Giustamente Vicari, anziché tirar fuori le solite litanie su Lancaster e Delon, fa l’esempio opposto: Mastroianni nei film di Angelopulos, che non lavorava a Hollywood ma era comunque un cineasta “internazionale”. Infatti, per mettere in discussione le parole di Favino, avremmo dovuto, che so, ricordare Volonté, la Cardinale e Paolo Stoppa nei film di Sergio Leone, o la Loren e la Lollo nei film hollywoodiani veri, o la Magnani che vince l’Oscar diretta da Daniel Mann o anche Roberto Benigni nei film di Jarmusch.

Ma avremmo evocato tempi in cui l’Italia era, per film prodotti e biglietti venduti, una delle prime cinematografie del mondo.

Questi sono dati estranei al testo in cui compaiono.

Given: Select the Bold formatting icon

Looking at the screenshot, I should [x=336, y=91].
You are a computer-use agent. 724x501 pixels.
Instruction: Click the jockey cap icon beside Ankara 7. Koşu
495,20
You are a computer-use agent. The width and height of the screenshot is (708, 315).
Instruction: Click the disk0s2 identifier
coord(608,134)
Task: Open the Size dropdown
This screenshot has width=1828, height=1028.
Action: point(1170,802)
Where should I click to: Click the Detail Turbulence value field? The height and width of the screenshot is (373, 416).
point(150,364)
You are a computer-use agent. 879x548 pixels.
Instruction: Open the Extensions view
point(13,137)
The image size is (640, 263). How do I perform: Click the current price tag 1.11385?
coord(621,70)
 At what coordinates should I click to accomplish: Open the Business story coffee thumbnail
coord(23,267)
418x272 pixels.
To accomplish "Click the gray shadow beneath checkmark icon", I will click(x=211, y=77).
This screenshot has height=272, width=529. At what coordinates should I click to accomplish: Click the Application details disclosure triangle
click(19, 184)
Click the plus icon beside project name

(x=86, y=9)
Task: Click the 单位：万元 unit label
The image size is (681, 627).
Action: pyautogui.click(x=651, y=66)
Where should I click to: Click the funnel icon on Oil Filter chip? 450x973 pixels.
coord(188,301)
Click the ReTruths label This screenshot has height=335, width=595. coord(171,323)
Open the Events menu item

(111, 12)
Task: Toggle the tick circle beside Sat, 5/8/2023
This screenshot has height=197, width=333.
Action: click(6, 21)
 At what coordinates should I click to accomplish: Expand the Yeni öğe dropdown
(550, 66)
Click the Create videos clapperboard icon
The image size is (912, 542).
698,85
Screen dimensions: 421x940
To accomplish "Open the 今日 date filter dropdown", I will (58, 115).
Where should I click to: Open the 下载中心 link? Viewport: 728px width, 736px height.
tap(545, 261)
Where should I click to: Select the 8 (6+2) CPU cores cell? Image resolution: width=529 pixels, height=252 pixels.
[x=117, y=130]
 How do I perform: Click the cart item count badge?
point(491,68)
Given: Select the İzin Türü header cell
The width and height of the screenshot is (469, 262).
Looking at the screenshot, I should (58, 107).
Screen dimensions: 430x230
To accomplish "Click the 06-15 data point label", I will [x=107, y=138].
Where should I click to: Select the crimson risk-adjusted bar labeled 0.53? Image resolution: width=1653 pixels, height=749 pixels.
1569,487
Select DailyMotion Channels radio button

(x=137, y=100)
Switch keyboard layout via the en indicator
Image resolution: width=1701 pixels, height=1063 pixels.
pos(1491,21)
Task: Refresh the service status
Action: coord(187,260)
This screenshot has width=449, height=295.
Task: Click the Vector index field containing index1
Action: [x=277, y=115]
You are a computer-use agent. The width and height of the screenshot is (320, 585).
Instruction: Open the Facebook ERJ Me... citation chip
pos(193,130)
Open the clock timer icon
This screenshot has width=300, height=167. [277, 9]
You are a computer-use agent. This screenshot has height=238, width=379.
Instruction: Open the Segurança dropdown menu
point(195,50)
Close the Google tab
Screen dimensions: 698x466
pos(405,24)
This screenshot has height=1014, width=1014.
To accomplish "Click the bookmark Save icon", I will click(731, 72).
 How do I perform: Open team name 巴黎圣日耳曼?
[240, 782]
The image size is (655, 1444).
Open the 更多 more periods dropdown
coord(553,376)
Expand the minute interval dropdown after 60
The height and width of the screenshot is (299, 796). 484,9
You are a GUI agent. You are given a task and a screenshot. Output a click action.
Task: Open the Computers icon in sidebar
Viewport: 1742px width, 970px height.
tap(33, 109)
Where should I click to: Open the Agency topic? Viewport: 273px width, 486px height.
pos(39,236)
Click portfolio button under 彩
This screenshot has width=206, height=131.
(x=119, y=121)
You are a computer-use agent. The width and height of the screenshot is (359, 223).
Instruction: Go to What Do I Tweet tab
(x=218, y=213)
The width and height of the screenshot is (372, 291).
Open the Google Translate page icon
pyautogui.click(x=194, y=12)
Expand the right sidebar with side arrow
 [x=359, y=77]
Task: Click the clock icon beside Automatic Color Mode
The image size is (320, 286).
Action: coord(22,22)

Il problema è che solo un’industria forte può creare uno star-system forte da esportare all’estero, esattamente come esportiamo da sempre direttori della fotografia, scenografi, costumisti, montatori – e oggi questa forza non c’è. Favino, che non è fascista né sovranista (lo giuriamo, lo conosciamo bene), sta dicendo al cinema italiano di farsi valere. Se poi vi diverte prenderlo in giro sui social, siete parte del problema.